I'd say 'ok for direct measurements'...as I think you imply...
but calculated lengths I think would be different...see below.

My argument for this is that the radius is defined as exactly half of the diameter, and as such exactly half of any absolute error in the diameter should be attributed to the radius. I don't know whether this relative error is best explained by halving the smallest division when you halve the measurement or by leaving the error for the diameter untouched.

Suppose you measured the radius and had to decide on the diameter error??
Any measurement you make can be +/- .025, right??

...if the radius is 10mm +/- .025, and you double it that's one thing...; if you directly measure the diameter, that's different...error is still +/- .025.

2[10 + .025] = 20.05; 2[10 - .025] = 19.95 etc...

[I guess this comes out as Sophie explained for a calculated size.]

[attribution of error can be really tricky because as Sophie details in the prior post; different things may contribute and you may never even realize some...for example, what makes you think the vernier is accurate?? Did you calibrate it somehow and what is the calibration error?? Are you using it at the same tmperature at which it was calibrated??...just food for thought...]

 

[Chestermiller]

Hi guys

Have lurked the forums for a while but this is my first contribution. I am in first year physics at uni and I was having a discussion with my tutor regarding the relative error for an experiment (circular motion / moment of inertia). (I tried searching for an answer to this with no luck)

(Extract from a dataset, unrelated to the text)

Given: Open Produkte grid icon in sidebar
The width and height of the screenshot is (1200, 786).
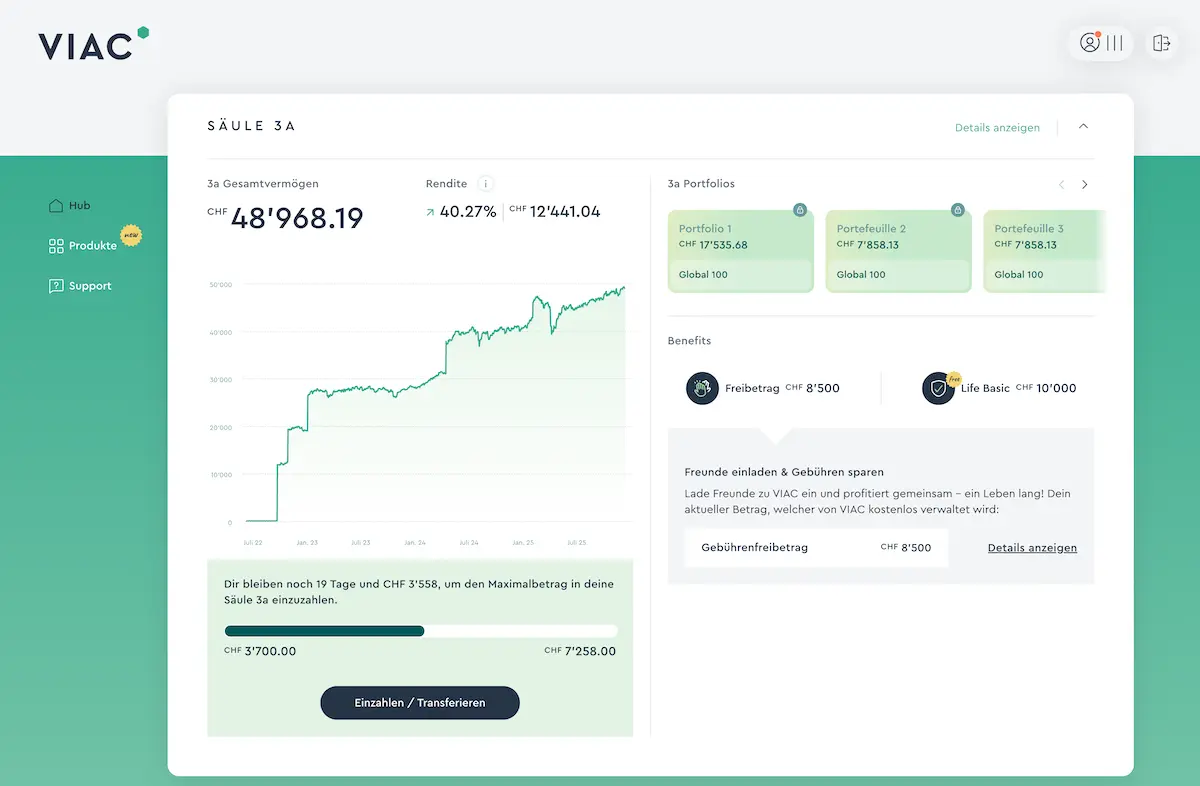Looking at the screenshot, I should tap(55, 245).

The relative error for the radius of a wheel needs to be calculated as part of the experiment.

The radius was calculated by measuring the diameter of the wheel with verniers and dividing by 2. The smallest division on the verniers is 0.05 mm and for arguments sake the diameter of one of the wheel is 20 mm (there are actually several wheels that need measuring).

I understand relative error to be half the smallest division on the measuring instrument divided by the measured total, units irrelevant provided they are both the same. In the above instance this equates to an error rate of 0.025/20 = 0.125% for the diameter.

Now for the radius my tutor is telling me that you keep the 0.025 (half smallest division on verniers) and divide by the radius which doubles your error to 0.025/10 = 0.25%.

I believe this to be incorrect and that relative error should be the same as for the diameter. My argument for this is that the radius is defined as exactly half of the diameter, and as such exactly half of any absolute error in the diameter should be attributed to the radius. I don't know whether this relative error is best explained by halving the smallest division when you halve the measurement or by leaving the error for the diameter untouched. The other possibility is that I am indeed wrong.

Looking forward to your comments, thanks.

I agree with your assessment. (2r ± δ ) /2 = r ± δ/2

 

[smoze]

Thank you all for your replies